Banner Witcoff proudly sponsors the American Bar Association Section of Intellectual Property Law (ABA-IPL) 2024 Mark T. Banner Award Luncheon on Thursday, April 18. Additionally, the firm is a sponsor of the Keynote Luncheon taking place on Friday, April 19.
The ABA-IPL presents the Mark T. Banner 2024 award to Mark A. Lemley, the William H. Neukom Professor of Law at Stanford Law School and the Director of the Stanford Program in Law, Science and Technology. Additionally, Professor Lemley is the author of 11 books and 218 articles. His works have been cited more than 300 times by courts, including 19 times by the United States Supreme Court, and more than 40,000 times in books and academic articles, making him the most-cited scholar in IP law and one of the ten most cited legal scholars of all time.
About the Award:
This award, established in honor of the late Mark T. Banner, is presented to an individual or individuals who have made an impact on intellectual property law and/or practice.
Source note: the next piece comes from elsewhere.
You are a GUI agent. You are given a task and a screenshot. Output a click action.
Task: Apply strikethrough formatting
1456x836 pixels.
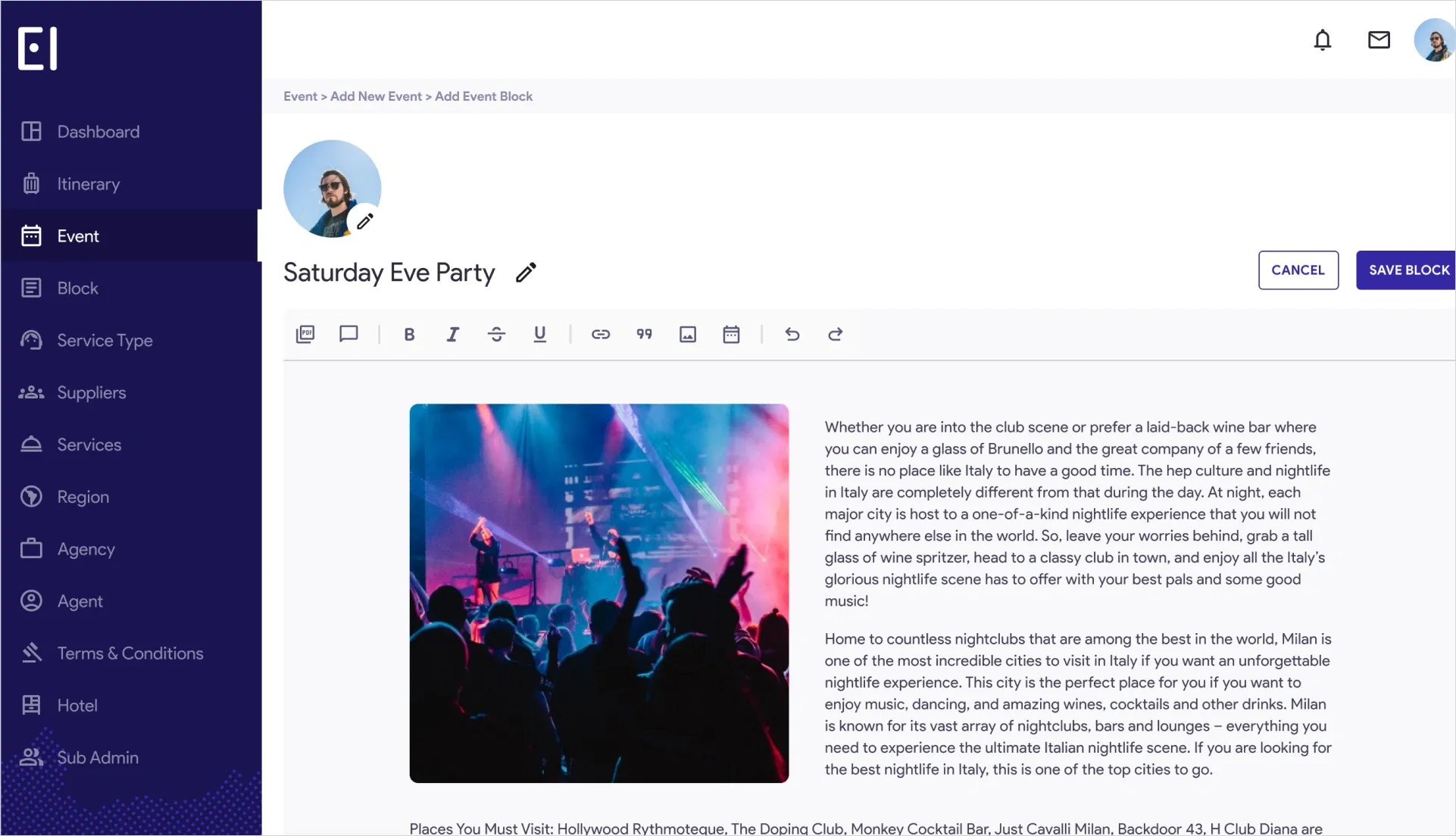496,334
Winners of this award have expressed a clear passion and enthusiasm for and advanced the practice, profession, and/or substance of IP law through extraordinary contributions to, among, other things, teaching, scholarship, innovation, legislation, advocacy, bar, or other association activities, or the judiciary.
About Mark Banner:
Mark Banner, who served as Chair of the ABA-IPL Section from 2002 to 2003, sought, demanded, and attained the very best from himself and everyone around him. The latter characteristic made him and those around him seek excellence in all they did: advocacy, work, relationships, intellectual property matters, and work for the ABA-IPL Section. The IP community and the entire legal profession considered Mark not only one of the best IP trial lawyers in the United States but also one of the country’s best trial lawyers, period. Mark’s work transcended narrow principles of IP decisional law and wove in the fabric of general law to reflect the reality of his legal positions in a way that not only was easy to understand but also was reasonable and cogent. His gift, in addition to his trial experience, was to truly teach, varying the performance to conform to a student’s style. He often referred to his teaching as a “labor of love.”